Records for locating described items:
BEGIN

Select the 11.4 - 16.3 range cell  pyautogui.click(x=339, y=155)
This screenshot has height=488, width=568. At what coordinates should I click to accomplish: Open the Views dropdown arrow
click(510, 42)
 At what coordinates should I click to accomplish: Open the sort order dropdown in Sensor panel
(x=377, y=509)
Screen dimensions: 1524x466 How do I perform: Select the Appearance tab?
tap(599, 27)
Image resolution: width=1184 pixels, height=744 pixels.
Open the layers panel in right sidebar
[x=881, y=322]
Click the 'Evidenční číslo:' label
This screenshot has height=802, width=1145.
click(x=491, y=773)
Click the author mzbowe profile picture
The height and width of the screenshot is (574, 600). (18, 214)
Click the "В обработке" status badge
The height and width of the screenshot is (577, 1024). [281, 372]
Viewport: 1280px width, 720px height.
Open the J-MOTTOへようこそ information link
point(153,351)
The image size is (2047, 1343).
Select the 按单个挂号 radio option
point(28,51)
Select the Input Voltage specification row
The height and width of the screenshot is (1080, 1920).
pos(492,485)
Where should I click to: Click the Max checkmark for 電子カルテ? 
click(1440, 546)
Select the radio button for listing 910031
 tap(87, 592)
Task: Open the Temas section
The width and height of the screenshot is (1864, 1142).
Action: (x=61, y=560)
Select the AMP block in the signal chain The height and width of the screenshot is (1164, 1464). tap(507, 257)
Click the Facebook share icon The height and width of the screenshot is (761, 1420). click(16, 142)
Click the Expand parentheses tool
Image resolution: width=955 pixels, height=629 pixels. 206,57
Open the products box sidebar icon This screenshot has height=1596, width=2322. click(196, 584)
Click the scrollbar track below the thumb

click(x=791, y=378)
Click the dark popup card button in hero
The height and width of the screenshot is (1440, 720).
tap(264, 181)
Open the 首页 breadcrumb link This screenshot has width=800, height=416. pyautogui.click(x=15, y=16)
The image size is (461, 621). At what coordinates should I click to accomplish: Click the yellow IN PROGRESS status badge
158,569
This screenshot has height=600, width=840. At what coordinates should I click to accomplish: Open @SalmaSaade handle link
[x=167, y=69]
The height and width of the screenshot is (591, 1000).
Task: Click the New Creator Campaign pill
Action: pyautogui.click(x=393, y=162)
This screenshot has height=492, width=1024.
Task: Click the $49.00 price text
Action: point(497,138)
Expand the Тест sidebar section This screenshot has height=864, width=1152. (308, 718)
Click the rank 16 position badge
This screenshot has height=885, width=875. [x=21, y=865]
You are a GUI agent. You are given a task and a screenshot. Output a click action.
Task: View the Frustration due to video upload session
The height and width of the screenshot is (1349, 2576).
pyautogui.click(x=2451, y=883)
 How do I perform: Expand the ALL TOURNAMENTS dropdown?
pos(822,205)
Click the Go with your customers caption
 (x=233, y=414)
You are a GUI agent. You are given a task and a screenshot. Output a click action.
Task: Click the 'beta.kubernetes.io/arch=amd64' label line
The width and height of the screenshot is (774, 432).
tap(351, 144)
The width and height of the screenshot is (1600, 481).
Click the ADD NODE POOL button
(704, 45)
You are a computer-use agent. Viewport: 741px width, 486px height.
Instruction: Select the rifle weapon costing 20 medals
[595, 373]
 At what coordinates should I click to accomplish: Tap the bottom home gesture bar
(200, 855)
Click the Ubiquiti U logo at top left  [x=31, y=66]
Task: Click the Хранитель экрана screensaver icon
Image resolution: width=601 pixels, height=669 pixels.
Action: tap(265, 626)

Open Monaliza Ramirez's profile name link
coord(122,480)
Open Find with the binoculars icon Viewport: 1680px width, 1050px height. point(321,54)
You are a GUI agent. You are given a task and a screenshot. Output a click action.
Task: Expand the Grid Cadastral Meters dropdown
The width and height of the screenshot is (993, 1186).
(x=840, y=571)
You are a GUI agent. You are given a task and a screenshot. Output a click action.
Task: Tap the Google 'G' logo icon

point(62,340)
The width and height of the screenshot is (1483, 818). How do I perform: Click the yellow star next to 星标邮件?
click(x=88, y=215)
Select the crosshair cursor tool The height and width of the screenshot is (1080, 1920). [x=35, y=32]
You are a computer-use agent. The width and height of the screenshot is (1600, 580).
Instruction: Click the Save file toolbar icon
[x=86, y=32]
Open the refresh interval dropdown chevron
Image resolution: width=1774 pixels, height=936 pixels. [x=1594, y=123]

END

## Objective
Locate every line in the records above that contains the string "label", treating uppercase and lowercase as different, and copy each of those lines.

## Result of this exercise
Click the 'Evidenční číslo:' label
Task: Click the 'beta.kubernetes.io/arch=amd64' label line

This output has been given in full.